We especially do all this with our own pets: we give them human names, we teach them human habits, we assign them human-dictated spaces in our human lives and expect them to mostly adhere to these boundaries. But on the flip of that, we also expect them to defy those boundaries, just a little bit, just as much as can be tolerated and turned into ‘character’. We anthropomorphize, constantly, but we also cartoonify because we think of animals, to a certain extent, as our living and breathing entertainments, here to amuse, delight and fulfill us. This last word, of course, is the most literal, and mostly includes those ones we eat. But I’ll save all that vegan stuff for later in the month.

Most nature writing positions the animals of the out-there wilds as symbols of some wistful lost innocence of humans, like they’re some spiritual brethren who are just waiting for us homo sapiens to give up this madcap quest for apotheosis and re-join them in purity. This blog, I think, will be less interested in the distant creatures of the twilight realm known only to the hardiest or wiliest chroniclers of nature, and will be more concerned with day-to-day happenings of the animals we have right here, right now, in our lives. Given the ongoing virus situation, a lot of these encounters will generate out of my own home and locale, but might well include animals seen in various media, or on the fronts of posters and greetings cards, or, indeed, whatever real things I might encounter in the streets of Stretford, or the fields, hills, and meadows of wherever I manage to go out rambling.

I’ve chosen Micah to start with because he touches on some of the things I’m most concerned with: an animal who is there but also not-there, who is known but also not-known, who encapsulates something of the essence of our relationship with animals more broadly. We adore them. We enshrine them. But who are they?

I don’t, of course, mean to cast aspersions on Micah, his owners, or, indeed, the person who has crafted his image in coloured pencils. They’re all, I’m perfectly sure, absolutely wonderful creatures. The latter - the artist - I know first hand how wonderful she is, because she’s Hannah, my wife. She’s drawn Micah as part of an RSPCA fundraising scheme called ‘Badly Drawn Pets’ where people pay £10 to have their beloved critter drawn by a staff member or volunteer of the Manchester branch. As you can see, Hannah has entirely failed in the ‘badly’ part of her task as this is an absolutely brilliant picture, showing off her hidden talents as an artist with an exceptionally keen eye (which she doesn’t explore enough, as far as I’m concerned).

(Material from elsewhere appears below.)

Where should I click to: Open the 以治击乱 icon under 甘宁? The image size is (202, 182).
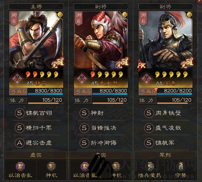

Hannah has been instrumental in my developing philosophy around animals (and, of course, instrumental in all other aspects of my adult life). Ever since getting our first pet together - our house rabbit Delphi (RIP) - we’ve spent a lot of time, money and energy into confronting how we feel and think about animals across the board. Step-by-step we shifted our eating habits, our buying habits, and our thinking habits, and the process is still ongoing. This daily one-month blog will, I hope, reveal something of that process, be it through rambling passages like this one, or through little tidbits of fiction or, animal-gods forbid, poetry? I say that now, but poetry is highly unlikely. No, there won’t be a single line of poetry.

Well, let’s see. Let Micah be our spirit guide at the start of a wayward quest towards… whatever this will end up being. Animals don’t speak to us, because such a thing is not possible. But we wrap them up in tendrils of communication hoping dearly that they have something important to say. So, I’m going to try and listen.